As you work through this process—both the actual fights and the therapy sessions talking about the fights—your captain will start to get more control of the ship. Soon you might be able to actually stop at some point during the next fight as the pattern is playing out and state that you don’t want to act like this, that you don’t want this pattern to continue (even as it does). In a peaceful moment at a different time, you might be able to explain to your partner what you are doing in your fights and why you’re doing it, acknowledging that you know it’s making you both unhappy and that you just don’t know how to stop it. An awareness of the destructive patterns that make our relationships unhappy is a huge step along the road to change, but it’s a frustrating one because we can finally see that the person responsible for our unhappiness is ourselves. We should be the one person who we have the most control over, yet we often find it so hard to make ourselves change.

Eventually the captain starts to regain control earlier and earlier in the pattern. Where at first they could only right the ship after the fight was over, they begin to be able to do so earlier in the process. The fights get shorter and shorter as the resolution moves up little by little. The end goal is to find yourself in the same situation, with the same issues and the same conflict and the same patterns about to be followed, but this time you are able to choose to act differently. The trigger that kicks in our defensive emotions and starts the process we are trying to change suddenly doesn’t work. We find ourselves in full control of the ship, realizing that usually we would react a certain way, but finally feeling like we have the option not to. Instead, we might verbalize exactly what’s happening, acknowledging that we would usually react a certain way but this time we are not. And we might also get positive feedback from our partner—appreciation for the change we have worked so hard to achieve.
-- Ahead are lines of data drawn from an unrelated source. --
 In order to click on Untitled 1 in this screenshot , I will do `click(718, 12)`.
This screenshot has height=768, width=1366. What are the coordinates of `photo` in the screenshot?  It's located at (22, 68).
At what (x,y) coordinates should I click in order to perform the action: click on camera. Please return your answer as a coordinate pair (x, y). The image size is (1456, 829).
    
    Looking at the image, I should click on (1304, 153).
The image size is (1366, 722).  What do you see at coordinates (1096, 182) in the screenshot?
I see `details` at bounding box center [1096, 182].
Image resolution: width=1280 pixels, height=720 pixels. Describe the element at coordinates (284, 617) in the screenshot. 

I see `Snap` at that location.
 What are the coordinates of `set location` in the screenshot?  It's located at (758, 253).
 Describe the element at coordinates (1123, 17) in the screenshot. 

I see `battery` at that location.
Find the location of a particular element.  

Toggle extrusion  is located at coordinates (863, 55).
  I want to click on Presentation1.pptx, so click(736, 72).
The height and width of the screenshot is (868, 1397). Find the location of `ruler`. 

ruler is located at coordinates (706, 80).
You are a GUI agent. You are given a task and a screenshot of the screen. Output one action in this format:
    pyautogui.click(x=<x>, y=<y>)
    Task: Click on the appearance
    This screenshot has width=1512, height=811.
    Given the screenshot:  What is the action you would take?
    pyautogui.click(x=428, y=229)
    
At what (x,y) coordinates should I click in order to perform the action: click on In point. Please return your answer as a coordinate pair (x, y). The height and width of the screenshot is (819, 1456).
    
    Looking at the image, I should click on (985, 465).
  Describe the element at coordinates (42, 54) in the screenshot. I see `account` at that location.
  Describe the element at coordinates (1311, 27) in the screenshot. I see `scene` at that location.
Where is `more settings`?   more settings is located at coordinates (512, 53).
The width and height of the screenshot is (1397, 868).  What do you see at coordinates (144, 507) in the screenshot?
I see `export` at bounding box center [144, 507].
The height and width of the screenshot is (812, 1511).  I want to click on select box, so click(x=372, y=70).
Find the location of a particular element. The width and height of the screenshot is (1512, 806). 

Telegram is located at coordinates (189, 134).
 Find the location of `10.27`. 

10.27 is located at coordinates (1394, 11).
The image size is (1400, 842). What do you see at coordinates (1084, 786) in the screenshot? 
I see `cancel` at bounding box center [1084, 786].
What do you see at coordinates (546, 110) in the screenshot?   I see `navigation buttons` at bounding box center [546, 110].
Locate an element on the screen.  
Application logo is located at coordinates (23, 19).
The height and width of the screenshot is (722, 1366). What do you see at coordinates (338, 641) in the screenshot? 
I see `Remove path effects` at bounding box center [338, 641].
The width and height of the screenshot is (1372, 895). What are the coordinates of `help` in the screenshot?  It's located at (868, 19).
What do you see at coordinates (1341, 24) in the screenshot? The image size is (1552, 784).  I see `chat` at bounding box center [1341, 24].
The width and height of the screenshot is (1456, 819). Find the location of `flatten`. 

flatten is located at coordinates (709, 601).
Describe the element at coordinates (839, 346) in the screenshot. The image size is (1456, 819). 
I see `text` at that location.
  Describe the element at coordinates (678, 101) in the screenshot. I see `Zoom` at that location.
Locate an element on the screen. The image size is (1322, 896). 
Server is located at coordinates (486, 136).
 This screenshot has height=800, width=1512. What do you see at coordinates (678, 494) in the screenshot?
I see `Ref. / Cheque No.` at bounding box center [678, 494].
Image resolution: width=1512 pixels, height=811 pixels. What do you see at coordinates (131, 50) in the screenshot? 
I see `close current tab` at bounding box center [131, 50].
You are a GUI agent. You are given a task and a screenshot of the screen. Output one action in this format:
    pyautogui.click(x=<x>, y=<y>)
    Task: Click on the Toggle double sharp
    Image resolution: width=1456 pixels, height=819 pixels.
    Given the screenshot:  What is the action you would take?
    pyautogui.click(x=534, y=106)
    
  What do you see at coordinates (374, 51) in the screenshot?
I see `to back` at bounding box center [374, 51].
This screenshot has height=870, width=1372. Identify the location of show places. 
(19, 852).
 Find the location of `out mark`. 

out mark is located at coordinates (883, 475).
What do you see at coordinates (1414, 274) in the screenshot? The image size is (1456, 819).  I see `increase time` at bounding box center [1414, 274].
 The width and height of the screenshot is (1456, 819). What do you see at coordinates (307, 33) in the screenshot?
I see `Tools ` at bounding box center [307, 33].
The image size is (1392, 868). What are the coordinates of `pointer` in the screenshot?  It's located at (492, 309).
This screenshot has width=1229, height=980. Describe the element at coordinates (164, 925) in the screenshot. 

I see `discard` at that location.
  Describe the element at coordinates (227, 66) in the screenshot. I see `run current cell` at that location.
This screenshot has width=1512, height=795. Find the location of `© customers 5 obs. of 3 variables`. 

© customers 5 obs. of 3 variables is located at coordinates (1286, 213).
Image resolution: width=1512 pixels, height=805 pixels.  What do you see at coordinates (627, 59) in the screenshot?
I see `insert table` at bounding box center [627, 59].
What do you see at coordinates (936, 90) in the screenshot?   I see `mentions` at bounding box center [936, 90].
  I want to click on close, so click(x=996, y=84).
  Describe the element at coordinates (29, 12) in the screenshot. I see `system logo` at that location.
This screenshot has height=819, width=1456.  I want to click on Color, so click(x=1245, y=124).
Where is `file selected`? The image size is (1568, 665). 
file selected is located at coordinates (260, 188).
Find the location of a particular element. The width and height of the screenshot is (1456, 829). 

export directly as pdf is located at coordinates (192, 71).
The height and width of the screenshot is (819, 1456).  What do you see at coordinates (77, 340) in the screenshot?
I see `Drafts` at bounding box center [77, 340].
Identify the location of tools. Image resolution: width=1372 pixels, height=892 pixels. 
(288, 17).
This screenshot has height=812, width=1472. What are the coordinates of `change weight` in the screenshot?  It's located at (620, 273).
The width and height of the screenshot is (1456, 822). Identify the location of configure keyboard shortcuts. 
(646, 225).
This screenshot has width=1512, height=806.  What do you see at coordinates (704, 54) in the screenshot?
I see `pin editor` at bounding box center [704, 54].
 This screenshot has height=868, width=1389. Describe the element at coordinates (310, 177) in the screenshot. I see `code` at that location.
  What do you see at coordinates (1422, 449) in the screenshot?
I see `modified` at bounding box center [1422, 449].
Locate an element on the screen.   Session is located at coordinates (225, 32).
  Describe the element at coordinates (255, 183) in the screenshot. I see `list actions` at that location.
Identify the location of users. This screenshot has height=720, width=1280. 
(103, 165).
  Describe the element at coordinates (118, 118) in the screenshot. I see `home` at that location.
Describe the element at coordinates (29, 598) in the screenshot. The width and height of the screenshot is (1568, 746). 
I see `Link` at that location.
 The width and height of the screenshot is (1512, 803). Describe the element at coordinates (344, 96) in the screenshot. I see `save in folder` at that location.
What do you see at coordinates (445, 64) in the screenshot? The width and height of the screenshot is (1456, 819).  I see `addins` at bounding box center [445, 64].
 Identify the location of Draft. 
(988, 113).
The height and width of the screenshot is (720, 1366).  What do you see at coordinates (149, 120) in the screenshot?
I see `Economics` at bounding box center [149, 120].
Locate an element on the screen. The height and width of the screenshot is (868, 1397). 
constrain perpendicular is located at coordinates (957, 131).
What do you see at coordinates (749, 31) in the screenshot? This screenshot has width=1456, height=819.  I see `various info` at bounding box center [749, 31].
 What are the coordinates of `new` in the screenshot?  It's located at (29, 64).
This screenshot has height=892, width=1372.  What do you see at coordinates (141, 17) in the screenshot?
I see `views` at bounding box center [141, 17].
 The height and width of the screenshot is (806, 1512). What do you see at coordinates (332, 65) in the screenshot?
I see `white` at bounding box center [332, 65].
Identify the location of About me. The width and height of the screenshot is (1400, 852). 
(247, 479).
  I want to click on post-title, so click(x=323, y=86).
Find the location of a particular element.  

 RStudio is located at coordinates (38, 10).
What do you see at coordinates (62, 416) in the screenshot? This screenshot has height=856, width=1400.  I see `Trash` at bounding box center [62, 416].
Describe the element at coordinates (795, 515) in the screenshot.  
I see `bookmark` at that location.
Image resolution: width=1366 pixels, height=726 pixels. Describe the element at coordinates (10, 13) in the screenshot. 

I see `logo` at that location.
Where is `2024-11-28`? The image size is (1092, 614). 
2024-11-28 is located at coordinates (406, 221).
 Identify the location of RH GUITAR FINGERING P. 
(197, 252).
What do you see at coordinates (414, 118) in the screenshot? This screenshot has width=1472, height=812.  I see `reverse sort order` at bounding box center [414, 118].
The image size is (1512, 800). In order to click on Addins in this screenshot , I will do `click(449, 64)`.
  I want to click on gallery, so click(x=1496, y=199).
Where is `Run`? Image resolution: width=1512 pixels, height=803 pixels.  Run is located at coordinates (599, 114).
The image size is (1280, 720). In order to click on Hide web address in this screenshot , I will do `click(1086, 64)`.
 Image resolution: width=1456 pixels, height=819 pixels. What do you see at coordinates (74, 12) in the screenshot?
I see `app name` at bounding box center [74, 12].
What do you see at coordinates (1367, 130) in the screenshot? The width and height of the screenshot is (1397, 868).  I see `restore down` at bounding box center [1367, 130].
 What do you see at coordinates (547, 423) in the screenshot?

Relationship autopilot is finally disabled, but for all the trouble it caused there was one thing about autopilot that was good: We didn’t have to do anything. Now we find ourselves in a much more active role, having to work hard at doing the things we need to do to have less conflict and more connection in our relationship. The cruise control is off, meaning we have to keep our eyes on the road and our hands on the wheel, and even though this takes more effort, it leads to a closer and more satisfying relationship.